== Segment start ==

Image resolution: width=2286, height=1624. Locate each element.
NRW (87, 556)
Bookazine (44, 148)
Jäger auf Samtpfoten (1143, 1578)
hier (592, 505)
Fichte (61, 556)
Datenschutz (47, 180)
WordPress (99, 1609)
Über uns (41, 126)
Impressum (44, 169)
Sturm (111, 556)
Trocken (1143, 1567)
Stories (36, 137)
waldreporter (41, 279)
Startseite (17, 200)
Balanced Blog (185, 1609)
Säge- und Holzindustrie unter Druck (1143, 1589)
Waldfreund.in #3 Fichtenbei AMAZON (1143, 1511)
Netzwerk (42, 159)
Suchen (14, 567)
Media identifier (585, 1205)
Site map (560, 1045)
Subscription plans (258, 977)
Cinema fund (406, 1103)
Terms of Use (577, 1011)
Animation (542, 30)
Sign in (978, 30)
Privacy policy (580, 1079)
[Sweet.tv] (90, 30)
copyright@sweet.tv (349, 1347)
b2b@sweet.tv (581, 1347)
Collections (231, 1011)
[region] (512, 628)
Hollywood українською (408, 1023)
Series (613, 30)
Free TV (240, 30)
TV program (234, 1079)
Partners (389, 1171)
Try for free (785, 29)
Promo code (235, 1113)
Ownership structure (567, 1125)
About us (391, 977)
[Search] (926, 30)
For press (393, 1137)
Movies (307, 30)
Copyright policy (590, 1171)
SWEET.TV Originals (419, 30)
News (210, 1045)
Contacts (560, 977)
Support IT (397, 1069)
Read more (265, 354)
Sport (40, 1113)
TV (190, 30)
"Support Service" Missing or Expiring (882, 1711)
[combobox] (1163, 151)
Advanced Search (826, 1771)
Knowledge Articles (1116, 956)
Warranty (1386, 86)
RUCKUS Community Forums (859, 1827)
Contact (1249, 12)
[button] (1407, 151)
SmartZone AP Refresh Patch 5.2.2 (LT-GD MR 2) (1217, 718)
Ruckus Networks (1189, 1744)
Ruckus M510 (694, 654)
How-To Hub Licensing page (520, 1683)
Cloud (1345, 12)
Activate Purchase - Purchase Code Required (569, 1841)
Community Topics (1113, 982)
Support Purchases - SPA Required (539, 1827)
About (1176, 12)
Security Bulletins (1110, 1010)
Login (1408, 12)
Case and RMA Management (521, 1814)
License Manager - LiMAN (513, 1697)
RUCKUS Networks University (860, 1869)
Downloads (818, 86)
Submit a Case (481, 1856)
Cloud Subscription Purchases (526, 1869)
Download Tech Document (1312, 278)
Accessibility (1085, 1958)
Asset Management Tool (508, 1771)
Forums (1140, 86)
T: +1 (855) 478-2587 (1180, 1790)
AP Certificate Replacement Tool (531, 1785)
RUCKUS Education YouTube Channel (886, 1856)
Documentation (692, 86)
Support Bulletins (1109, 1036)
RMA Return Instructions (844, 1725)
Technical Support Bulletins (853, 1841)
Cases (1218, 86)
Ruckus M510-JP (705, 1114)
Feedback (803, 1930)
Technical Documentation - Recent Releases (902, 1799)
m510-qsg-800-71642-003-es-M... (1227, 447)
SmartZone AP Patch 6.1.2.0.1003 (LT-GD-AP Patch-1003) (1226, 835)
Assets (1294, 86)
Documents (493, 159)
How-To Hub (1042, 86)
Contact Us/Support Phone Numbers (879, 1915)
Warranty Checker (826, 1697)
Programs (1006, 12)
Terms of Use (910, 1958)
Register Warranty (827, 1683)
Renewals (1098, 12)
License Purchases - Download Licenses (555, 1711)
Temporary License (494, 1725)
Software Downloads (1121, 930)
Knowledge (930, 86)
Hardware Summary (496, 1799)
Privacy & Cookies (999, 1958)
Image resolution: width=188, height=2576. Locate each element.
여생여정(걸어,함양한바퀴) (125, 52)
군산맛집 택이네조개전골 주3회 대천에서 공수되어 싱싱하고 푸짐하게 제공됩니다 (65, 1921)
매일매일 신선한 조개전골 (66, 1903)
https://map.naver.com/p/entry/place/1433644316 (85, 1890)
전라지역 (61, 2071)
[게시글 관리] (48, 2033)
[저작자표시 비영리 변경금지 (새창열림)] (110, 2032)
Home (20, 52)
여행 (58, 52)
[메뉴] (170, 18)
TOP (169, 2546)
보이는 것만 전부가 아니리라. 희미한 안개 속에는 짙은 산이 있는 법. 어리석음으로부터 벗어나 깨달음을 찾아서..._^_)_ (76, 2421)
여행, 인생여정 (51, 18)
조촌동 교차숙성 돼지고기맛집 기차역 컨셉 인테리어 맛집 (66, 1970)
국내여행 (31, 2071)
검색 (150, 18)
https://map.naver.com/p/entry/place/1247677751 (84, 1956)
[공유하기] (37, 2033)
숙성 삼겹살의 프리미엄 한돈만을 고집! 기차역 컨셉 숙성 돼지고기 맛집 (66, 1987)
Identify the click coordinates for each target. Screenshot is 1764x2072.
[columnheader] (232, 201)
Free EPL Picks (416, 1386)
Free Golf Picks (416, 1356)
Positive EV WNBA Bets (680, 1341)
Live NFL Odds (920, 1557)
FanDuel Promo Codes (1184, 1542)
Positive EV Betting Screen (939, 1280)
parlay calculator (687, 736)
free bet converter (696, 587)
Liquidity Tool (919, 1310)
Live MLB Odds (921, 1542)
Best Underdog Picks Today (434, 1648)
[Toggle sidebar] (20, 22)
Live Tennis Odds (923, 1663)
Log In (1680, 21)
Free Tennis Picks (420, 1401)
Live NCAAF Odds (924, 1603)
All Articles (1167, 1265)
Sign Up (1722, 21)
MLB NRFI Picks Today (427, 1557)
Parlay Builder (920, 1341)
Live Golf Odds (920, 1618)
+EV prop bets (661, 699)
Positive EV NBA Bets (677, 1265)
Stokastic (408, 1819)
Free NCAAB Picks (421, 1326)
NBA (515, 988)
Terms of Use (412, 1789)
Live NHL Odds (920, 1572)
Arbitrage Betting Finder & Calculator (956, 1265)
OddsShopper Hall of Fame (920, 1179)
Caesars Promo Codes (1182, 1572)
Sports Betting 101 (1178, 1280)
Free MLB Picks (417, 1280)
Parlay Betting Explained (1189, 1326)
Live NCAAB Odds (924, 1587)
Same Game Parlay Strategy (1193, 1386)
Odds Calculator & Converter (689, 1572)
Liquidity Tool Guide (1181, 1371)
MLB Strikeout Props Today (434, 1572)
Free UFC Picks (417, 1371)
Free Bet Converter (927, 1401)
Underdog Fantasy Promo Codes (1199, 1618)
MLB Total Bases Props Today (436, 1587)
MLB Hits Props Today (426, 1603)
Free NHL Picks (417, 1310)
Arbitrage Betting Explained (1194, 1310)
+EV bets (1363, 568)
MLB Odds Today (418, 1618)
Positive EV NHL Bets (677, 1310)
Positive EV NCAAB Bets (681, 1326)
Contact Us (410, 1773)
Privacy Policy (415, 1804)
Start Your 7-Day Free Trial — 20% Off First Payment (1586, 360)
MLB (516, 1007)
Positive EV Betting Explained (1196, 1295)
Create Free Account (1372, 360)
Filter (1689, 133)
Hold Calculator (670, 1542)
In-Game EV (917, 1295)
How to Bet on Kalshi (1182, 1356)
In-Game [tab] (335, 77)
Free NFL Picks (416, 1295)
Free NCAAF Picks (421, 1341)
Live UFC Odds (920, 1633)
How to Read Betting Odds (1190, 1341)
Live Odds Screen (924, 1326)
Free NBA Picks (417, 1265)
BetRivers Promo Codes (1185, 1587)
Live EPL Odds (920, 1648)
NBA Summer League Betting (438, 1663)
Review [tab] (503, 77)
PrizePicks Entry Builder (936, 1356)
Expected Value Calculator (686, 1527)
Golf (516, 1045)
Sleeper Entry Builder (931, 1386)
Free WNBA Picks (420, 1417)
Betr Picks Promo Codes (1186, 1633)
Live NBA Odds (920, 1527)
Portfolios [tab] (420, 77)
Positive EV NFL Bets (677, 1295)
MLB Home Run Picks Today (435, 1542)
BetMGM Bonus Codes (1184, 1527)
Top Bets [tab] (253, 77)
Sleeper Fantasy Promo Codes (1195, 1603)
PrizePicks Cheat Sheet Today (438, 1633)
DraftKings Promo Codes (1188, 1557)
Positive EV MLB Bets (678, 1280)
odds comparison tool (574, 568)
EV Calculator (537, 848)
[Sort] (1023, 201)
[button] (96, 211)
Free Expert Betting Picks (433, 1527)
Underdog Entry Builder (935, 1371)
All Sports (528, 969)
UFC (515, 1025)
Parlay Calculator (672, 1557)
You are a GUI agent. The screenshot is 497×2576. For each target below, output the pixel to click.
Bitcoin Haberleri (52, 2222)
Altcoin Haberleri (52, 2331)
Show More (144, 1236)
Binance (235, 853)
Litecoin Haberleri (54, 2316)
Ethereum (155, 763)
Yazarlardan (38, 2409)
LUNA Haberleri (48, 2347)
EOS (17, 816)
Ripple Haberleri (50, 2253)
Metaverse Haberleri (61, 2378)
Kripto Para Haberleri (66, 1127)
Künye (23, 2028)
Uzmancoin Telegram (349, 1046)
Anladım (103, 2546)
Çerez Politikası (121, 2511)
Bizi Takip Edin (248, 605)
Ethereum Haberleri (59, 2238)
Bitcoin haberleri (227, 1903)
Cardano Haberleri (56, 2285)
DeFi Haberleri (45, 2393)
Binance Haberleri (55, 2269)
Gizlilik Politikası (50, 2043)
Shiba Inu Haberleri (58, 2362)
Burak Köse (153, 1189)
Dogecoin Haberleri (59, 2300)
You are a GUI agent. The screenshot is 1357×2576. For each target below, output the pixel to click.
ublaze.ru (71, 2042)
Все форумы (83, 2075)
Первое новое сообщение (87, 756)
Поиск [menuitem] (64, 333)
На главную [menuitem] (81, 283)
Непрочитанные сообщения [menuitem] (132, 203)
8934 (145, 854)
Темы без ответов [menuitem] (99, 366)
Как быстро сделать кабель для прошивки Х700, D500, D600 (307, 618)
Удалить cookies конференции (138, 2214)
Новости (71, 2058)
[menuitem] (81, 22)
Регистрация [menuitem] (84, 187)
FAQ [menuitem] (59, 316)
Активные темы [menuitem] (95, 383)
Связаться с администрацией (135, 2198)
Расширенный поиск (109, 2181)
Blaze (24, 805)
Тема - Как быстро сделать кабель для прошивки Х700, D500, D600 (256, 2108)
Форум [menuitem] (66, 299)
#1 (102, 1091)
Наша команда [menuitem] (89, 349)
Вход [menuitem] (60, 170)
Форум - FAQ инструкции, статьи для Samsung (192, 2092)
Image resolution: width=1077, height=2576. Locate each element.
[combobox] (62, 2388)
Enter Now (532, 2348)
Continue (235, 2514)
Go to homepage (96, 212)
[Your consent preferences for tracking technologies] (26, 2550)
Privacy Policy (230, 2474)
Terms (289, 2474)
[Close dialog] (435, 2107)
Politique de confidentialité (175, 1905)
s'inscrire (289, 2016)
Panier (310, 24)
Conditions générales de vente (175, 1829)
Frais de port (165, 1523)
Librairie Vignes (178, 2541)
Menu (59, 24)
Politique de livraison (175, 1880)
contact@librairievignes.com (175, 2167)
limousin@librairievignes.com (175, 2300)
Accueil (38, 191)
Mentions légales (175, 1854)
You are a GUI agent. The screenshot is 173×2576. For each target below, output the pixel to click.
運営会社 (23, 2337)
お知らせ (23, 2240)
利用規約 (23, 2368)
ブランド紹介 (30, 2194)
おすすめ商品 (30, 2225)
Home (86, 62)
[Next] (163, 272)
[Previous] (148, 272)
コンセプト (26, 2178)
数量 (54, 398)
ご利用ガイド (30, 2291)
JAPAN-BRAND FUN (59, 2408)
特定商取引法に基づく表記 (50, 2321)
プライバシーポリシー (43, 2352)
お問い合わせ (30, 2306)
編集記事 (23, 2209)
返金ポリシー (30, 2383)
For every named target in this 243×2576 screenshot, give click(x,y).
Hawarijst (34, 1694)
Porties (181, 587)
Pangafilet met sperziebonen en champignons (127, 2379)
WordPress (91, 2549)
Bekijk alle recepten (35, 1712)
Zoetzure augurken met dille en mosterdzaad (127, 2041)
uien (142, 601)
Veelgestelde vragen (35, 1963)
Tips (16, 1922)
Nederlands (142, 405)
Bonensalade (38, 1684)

== Segment end ==

### What the exercise asks:
In the entries above, find the line with "Free Expert Betting Picks (433, 1527)" and the line with "Ripple Haberleri (50, 2253)", then set down exactly those two and every line between them, nothing else.

### Result below:
Free Expert Betting Picks (433, 1527)
Underdog Entry Builder (935, 1371)
All Sports (528, 969)
UFC (515, 1025)
Parlay Calculator (672, 1557)
You are a GUI agent. The screenshot is 497×2576. For each target below, output the pixel to click.
Bitcoin Haberleri (52, 2222)
Altcoin Haberleri (52, 2331)
Show More (144, 1236)
Binance (235, 853)
Litecoin Haberleri (54, 2316)
Ethereum (155, 763)
Yazarlardan (38, 2409)
LUNA Haberleri (48, 2347)
EOS (17, 816)
Ripple Haberleri (50, 2253)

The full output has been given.